Data for locating visible targets
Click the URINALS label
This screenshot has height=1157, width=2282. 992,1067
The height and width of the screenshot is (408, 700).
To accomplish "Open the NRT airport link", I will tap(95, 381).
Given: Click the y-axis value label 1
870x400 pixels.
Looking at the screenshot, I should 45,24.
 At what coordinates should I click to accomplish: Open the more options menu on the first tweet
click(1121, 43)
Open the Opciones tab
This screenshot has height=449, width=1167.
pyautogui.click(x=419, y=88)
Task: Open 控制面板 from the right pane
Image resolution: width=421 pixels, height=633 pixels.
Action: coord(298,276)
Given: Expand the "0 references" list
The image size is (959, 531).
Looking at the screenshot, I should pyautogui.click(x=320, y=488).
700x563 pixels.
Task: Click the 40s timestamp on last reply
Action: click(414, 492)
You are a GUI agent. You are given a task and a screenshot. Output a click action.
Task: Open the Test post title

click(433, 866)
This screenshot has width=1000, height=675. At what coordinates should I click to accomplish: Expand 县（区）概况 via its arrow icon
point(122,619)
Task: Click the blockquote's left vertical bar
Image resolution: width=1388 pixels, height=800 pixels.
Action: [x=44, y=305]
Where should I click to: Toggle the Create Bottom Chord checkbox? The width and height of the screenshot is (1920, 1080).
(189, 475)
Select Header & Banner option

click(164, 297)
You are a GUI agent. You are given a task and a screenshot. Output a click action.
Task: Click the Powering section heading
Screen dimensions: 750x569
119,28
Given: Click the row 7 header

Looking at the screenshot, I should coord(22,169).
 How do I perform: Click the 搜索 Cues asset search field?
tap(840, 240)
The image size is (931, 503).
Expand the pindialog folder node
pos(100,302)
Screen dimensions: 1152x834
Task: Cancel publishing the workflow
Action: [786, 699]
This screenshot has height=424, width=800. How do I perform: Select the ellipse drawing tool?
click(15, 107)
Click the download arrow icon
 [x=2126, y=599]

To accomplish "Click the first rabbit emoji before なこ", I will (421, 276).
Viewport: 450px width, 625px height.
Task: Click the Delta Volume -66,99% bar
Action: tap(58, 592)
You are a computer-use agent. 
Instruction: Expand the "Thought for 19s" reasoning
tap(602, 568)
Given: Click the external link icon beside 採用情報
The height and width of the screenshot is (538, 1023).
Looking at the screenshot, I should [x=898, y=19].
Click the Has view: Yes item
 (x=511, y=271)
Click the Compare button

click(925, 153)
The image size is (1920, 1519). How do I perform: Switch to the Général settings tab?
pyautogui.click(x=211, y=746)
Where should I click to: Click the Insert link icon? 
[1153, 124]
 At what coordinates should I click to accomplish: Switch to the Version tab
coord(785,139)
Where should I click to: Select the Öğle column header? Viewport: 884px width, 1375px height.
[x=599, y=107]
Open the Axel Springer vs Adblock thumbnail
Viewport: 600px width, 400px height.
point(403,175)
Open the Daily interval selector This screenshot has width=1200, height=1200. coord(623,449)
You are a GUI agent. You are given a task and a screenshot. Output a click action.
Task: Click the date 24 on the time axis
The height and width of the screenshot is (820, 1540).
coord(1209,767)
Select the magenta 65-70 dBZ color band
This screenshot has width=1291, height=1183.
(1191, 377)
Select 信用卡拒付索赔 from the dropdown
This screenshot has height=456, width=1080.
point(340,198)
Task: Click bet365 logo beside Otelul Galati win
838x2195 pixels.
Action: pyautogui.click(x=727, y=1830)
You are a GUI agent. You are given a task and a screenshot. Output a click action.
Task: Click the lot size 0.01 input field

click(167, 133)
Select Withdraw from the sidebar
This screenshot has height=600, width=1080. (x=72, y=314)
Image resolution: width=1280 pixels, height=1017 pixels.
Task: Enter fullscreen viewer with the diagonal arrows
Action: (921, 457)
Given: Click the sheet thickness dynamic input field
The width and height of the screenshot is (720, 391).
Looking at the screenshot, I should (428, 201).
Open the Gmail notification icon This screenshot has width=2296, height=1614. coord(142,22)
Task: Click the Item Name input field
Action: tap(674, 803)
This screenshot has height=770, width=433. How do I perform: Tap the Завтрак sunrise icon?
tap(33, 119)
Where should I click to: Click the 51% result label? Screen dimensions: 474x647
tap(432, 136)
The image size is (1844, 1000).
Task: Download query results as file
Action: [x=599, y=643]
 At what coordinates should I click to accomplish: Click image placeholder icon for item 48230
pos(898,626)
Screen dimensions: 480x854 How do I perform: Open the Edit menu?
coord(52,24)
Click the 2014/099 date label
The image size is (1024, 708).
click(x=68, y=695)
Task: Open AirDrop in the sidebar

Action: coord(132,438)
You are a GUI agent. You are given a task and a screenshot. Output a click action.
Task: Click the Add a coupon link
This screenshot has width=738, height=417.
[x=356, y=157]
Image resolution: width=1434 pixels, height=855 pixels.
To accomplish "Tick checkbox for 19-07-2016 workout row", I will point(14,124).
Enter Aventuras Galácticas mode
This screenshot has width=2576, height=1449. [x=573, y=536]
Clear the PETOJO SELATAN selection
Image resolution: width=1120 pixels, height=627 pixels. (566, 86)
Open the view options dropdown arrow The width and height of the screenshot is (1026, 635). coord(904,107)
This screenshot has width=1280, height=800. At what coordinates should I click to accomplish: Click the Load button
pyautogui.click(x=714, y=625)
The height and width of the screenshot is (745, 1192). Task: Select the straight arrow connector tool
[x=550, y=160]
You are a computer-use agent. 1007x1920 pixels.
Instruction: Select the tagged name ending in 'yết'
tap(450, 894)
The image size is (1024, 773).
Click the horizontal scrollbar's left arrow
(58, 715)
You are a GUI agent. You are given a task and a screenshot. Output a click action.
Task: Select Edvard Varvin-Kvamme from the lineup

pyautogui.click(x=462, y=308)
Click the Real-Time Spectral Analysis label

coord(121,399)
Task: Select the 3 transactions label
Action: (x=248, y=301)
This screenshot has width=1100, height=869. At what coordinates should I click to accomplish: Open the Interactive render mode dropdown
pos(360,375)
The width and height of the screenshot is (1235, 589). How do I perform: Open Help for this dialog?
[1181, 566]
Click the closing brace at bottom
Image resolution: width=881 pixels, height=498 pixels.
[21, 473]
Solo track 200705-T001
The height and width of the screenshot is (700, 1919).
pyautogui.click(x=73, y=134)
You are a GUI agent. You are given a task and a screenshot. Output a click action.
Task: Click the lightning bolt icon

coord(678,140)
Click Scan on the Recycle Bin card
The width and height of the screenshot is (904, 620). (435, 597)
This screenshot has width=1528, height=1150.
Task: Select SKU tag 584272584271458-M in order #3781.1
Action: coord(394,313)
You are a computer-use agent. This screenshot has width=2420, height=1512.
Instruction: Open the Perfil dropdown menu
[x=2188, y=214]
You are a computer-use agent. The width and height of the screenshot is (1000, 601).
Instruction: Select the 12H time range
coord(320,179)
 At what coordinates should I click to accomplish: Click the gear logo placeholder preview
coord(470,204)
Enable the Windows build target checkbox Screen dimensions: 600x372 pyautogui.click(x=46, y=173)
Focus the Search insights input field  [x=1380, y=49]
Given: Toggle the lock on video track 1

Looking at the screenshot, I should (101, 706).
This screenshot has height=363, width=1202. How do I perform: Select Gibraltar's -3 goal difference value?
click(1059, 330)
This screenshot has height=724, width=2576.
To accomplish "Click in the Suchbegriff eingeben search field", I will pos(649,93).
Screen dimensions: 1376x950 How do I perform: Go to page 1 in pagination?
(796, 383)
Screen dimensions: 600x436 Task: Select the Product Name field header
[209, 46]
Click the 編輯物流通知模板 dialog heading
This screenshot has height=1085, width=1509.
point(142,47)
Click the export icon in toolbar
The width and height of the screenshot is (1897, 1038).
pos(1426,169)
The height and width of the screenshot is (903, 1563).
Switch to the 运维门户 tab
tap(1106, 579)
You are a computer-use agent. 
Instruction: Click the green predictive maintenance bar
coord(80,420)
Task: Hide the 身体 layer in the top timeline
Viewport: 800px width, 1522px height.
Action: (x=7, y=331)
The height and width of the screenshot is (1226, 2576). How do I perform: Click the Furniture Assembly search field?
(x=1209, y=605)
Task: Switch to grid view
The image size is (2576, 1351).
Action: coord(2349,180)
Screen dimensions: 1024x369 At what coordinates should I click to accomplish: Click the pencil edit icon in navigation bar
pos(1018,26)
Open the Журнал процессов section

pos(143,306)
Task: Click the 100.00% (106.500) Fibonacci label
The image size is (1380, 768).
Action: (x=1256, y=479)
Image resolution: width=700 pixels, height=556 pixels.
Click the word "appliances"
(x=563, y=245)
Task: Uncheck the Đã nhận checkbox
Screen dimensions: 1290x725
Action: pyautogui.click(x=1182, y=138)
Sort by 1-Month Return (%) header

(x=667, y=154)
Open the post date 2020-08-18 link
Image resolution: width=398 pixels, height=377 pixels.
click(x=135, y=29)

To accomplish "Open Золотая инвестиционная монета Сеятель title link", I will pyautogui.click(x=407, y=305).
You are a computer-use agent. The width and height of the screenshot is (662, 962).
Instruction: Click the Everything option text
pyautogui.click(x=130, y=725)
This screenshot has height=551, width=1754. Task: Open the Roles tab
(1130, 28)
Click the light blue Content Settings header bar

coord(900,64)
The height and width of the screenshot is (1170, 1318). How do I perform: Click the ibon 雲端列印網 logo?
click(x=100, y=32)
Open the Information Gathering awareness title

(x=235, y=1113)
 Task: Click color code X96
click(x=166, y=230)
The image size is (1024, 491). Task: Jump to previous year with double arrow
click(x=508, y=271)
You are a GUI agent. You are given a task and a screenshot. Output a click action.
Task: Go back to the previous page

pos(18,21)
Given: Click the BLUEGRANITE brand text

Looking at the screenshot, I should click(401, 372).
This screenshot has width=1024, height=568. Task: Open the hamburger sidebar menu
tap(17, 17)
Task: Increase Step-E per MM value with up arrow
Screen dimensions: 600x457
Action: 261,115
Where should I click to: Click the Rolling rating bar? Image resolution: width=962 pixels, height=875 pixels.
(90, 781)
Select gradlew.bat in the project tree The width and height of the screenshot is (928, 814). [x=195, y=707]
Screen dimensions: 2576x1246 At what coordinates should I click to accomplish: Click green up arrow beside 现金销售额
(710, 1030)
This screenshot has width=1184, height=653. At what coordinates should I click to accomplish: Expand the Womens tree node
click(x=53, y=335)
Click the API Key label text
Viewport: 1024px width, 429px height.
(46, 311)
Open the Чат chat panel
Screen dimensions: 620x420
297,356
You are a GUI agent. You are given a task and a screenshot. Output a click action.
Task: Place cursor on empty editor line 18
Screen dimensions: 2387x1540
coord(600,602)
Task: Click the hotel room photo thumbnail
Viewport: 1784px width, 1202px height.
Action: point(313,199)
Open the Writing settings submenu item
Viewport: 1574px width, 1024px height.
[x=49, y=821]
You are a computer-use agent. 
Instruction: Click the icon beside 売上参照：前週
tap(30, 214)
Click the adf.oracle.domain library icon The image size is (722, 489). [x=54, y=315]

** Task statement **
Can you copy the records word for word, from their first line through the line containing "Action: click(414, 492)", with that line included?

** Full output **
Click the URINALS label
This screenshot has height=1157, width=2282. 992,1067
The height and width of the screenshot is (408, 700).
To accomplish "Open the NRT airport link", I will tap(95, 381).
Given: Click the y-axis value label 1
870x400 pixels.
Looking at the screenshot, I should 45,24.
 At what coordinates should I click to accomplish: Open the more options menu on the first tweet
click(1121, 43)
Open the Opciones tab
This screenshot has height=449, width=1167.
pyautogui.click(x=419, y=88)
Task: Open 控制面板 from the right pane
Image resolution: width=421 pixels, height=633 pixels.
Action: coord(298,276)
Given: Expand the "0 references" list
The image size is (959, 531).
Looking at the screenshot, I should pyautogui.click(x=320, y=488).
700x563 pixels.
Task: Click the 40s timestamp on last reply
Action: click(414, 492)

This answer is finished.